Pickled onions were a comfort food. They conjure images of jars in the larder of my paternal grandmother’s house, filled with onions or eggs, or other preserves. The onion jars were tall and without labels, the onions were surrounded by deeply coloured vinegar and seemed so plentiful that they were pressed against the glass. The large onions were a treat, to be eaten at the table with cheese or with cold meats. The privations of the 1930s and the Second World War meant no food was ever taken casually.
It is thirty years since my grandmother died, thirty years since home grown pickled onions were eaten in her house. The hardships of her younger years had always remained in her thinking. Spring cleaning the house in 1981, one of my sisters had discovered tins at the back of a cupboard, tins from which the labels had long since disappeared. Even my grandmother was unsure what they might contain. A tin opener revealed peaches within. The tins had been kept since the war years, including a removal from London to Somerset, lest the bad times returned.
Pickled onions no longer enjoy the status they were accorded in my grandmother’s house. Scanning the signs in the Langport branch of Tesco for clues as to the likely whereabouts of a jar of large pickled onions, few clues were offered. No signs announced the location of pickles or preserves. Eventually, the thought occurred that if there were olives in jars, there might also be pickled onions close by. Sure enough, the onions were there, and of sufficient size to be considered “large.”

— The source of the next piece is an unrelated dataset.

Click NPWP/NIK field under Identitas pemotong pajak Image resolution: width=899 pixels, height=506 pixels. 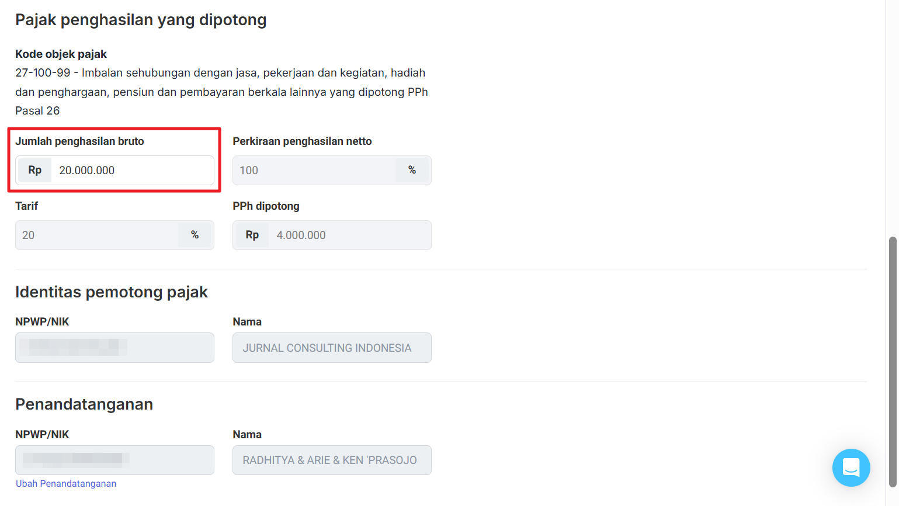click(114, 348)
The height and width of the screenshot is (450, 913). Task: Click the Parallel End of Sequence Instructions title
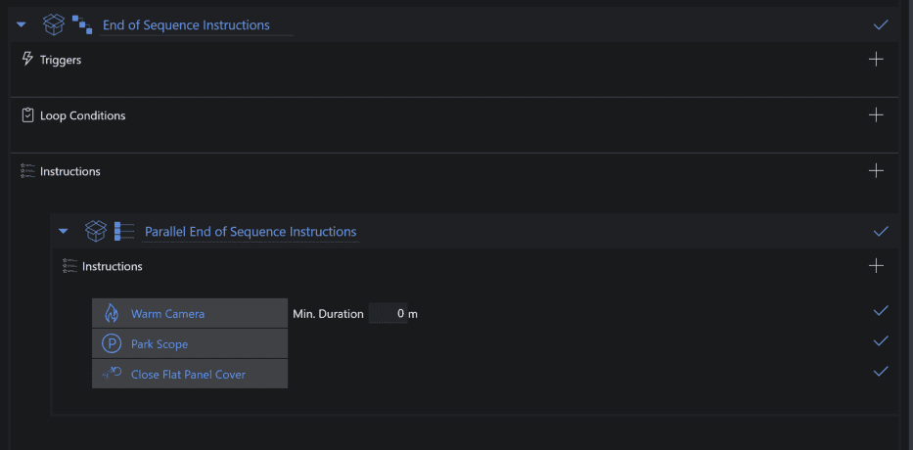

When did “olives and antipasti” become the sign indicating the shelves where one might find pickles? Looking around the store, there seemed few shoppers in the aisles for whom the word “antipasti” would readily trip off their tongue. The Oxford Dictionary definition of an “antipasto” is “an hors d’oeuvre”, which would hardly mean more to some of those pushing their trolleys around the supermarket. Tesco knows its market, though, and we must all be becoming much more cosmopolitan in our vocabulary and sophisticated in our tastes.
My grandmother would have recoiled at the thought of her pickled onions being an antipasto or an hors d’oeuvre, the cheese or the cold meat with which pickled onions would have been served would have been the main course of a meal, sometimes the only course. Picked onions under a sign announcing “olives and antipasti” are not just an indicator of cultural development, they are a sign of a world that has become hugely more affluent since the days of those pickling jars.